Other stringed instruments produce sound with a flexible sound medium, wherein the string vibration causes vibration of the sound medium. A typical instrument in this class is a banjo. It is also difficult to amplify instruments of this class.
These stringed instruments are very effective and very powerful in a small room setting. However, they cannot always be played in a small room setting. It is sometimes very desirable to play one or more of these instruments in a large auditorium. In this case, the sound of the instrument must amplified.
The desire to connect a stringed instrument to an amplifying device usually requires an electronic pickup to be inserted in the instrument. This electronic pickup goes to a sound replicating device. The sound replicating device receives the sound from the instrument and permits it to be hear throughout the auditorium.
Such transfer of the sound from the instrument implicating is not consistently good. While it is not desired to be bound by any particular theory, there is a postulate, which may explain the replicating deficiency. The postulate is based on the structure of the sound replicating device. The loss of total quality of the stringed instrument is believed to be caused by the inability of the speaker to duplicate the sound vibrations of the sound board of the instrument involved.

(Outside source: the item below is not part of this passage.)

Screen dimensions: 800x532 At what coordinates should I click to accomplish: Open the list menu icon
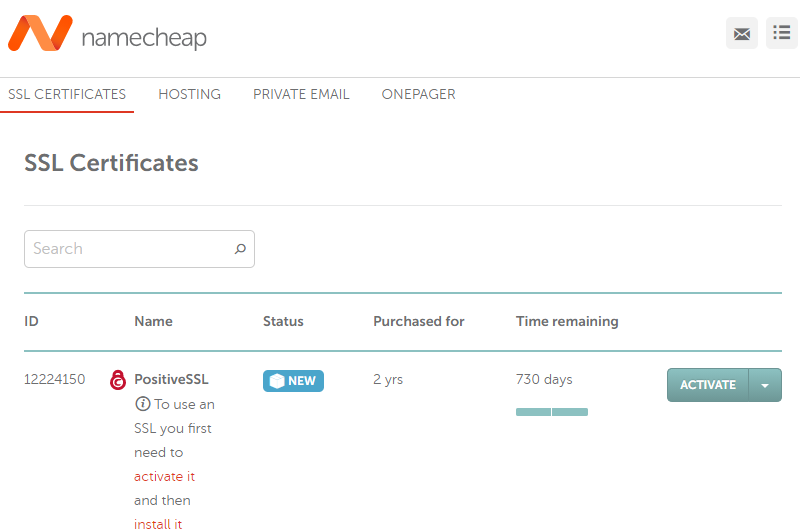tap(781, 33)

No good method or structure is known to overcome these problems of amplification of stringed instruments. As such, a stringed instrument can lose its impact before a large audience, in a large auditorium or similar room. This loss of impact is clearly due to a lack of faithful reproduction of the instrument sound.
This sound board, as contained in the instrument, makes the instrument very suitable for a small venue, where the instrument can be heard directly. In a larger venue, it is sometimes required to amplify the sound. The amplification loses the second quality in that the resonance of the sound board in the instrument cannot be accurately duplicated.
Various attempts have been made to overcome this feature. Sometimes an electronic pick-up device is put right in the instrument. This electronic pick-up device is then fed to an amplifier. The amplifier, in turn, feeds a speaker for the purpose of making the instrument to be heard throughout the desired hearing area.
Such electronic replication of the instrument does not permit the actual sound of the vibration of the board to be produced. It is very desirable to produce this actual sound based on the vibration of the wood in the sound board of the instrument. However, no effective mechanism for achieving the same is no known.